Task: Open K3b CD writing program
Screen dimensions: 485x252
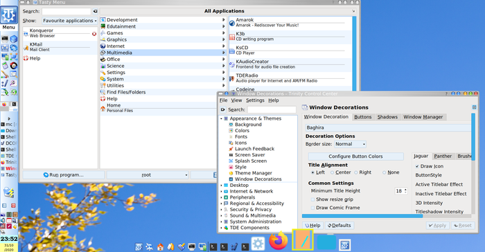Action: coord(290,37)
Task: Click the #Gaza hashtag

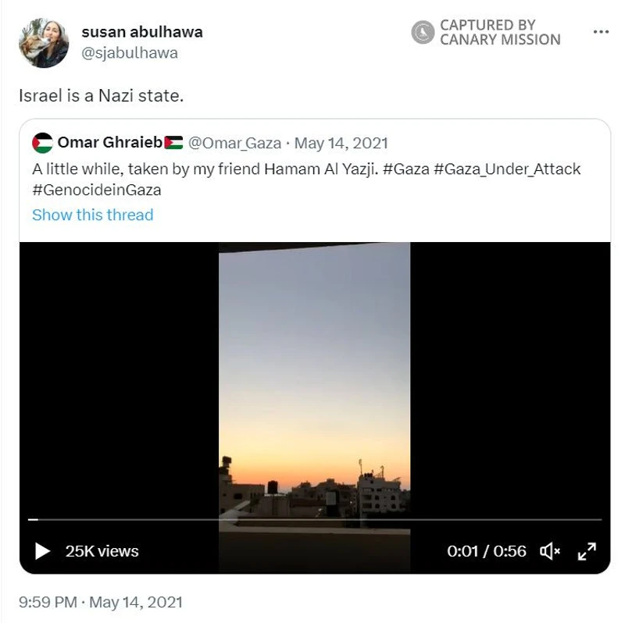Action: [x=405, y=169]
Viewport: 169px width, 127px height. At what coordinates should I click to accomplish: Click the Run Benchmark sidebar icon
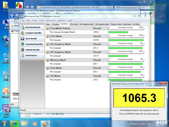point(23,27)
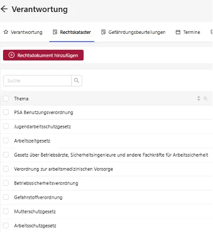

TASK REQUIREMENTS: Having located the line with "Viewport: 169px width, 127px", transcribe exactly and only the lines from it to the final line of the material, skipping the pictures.

OUTPUT:
Viewport: 169px width, 127px height. At what coordinates should I click to accomplish: Click the Run Benchmark sidebar icon
point(23,27)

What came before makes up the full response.